**Saved data entries**
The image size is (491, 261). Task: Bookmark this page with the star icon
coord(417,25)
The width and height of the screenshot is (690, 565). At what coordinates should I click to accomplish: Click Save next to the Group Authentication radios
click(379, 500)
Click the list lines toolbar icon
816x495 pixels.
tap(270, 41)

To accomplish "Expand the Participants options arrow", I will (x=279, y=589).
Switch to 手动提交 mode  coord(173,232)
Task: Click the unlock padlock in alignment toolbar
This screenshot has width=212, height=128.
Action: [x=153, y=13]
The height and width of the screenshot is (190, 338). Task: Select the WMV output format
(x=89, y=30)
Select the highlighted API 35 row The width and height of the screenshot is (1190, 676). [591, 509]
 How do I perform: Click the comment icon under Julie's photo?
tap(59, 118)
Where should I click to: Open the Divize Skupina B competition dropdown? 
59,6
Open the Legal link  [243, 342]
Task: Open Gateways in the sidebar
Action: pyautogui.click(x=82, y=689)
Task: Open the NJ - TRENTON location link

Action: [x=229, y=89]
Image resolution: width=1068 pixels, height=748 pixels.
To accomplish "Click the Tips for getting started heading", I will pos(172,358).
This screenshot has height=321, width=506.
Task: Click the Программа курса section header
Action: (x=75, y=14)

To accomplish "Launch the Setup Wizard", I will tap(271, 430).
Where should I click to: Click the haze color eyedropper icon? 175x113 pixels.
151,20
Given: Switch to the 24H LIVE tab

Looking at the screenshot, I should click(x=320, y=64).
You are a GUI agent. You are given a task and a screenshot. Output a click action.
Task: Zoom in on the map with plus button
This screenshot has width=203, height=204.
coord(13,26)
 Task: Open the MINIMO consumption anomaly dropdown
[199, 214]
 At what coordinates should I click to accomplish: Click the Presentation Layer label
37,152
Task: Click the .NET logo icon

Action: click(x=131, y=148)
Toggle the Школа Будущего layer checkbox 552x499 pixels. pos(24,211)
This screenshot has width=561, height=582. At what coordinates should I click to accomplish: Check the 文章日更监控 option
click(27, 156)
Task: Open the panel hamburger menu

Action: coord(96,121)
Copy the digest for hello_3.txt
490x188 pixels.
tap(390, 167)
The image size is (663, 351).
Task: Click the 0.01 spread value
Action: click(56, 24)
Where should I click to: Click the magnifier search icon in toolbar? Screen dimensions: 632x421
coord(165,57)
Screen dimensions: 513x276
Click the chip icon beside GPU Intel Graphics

**WORK ITEM**
Each record must be returned exactly as it is written.

**RESPONSE AREA**
The image size is (491, 261). Task: Bookmark this page with the star icon
coord(417,25)
The width and height of the screenshot is (690, 565). At what coordinates should I click to accomplish: Click Save next to the Group Authentication radios
click(379, 500)
Click the list lines toolbar icon
816x495 pixels.
tap(270, 41)

To accomplish "Expand the Participants options arrow", I will (x=279, y=589).
Switch to 手动提交 mode  coord(173,232)
Task: Click the unlock padlock in alignment toolbar
This screenshot has width=212, height=128.
Action: [x=153, y=13]
The height and width of the screenshot is (190, 338). Task: Select the WMV output format
(x=89, y=30)
Select the highlighted API 35 row The width and height of the screenshot is (1190, 676). [591, 509]
 How do I perform: Click the comment icon under Julie's photo?
tap(59, 118)
Where should I click to: Open the Divize Skupina B competition dropdown? 
59,6
Open the Legal link  [243, 342]
Task: Open Gateways in the sidebar
Action: pyautogui.click(x=82, y=689)
Task: Open the NJ - TRENTON location link

Action: [x=229, y=89]
Image resolution: width=1068 pixels, height=748 pixels.
To accomplish "Click the Tips for getting started heading", I will pos(172,358).
This screenshot has height=321, width=506.
Task: Click the Программа курса section header
Action: (x=75, y=14)

To accomplish "Launch the Setup Wizard", I will tap(271, 430).
Where should I click to: Click the haze color eyedropper icon? 175x113 pixels.
151,20
Given: Switch to the 24H LIVE tab

Looking at the screenshot, I should click(x=320, y=64).
You are a GUI agent. You are given a task and a screenshot. Output a click action.
Task: Zoom in on the map with plus button
This screenshot has width=203, height=204.
coord(13,26)
 Task: Open the MINIMO consumption anomaly dropdown
[199, 214]
 At what coordinates should I click to accomplish: Click the Presentation Layer label
37,152
Task: Click the .NET logo icon

Action: click(x=131, y=148)
Toggle the Школа Будущего layer checkbox 552x499 pixels. pos(24,211)
This screenshot has width=561, height=582. At what coordinates should I click to accomplish: Check the 文章日更监控 option
click(27, 156)
Task: Open the panel hamburger menu

Action: coord(96,121)
Copy the digest for hello_3.txt
490x188 pixels.
tap(390, 167)
The image size is (663, 351).
Task: Click the 0.01 spread value
Action: click(56, 24)
Where should I click to: Click the magnifier search icon in toolbar? Screen dimensions: 632x421
coord(165,57)
Screen dimensions: 513x276
Click the chip icon beside GPU Intel Graphics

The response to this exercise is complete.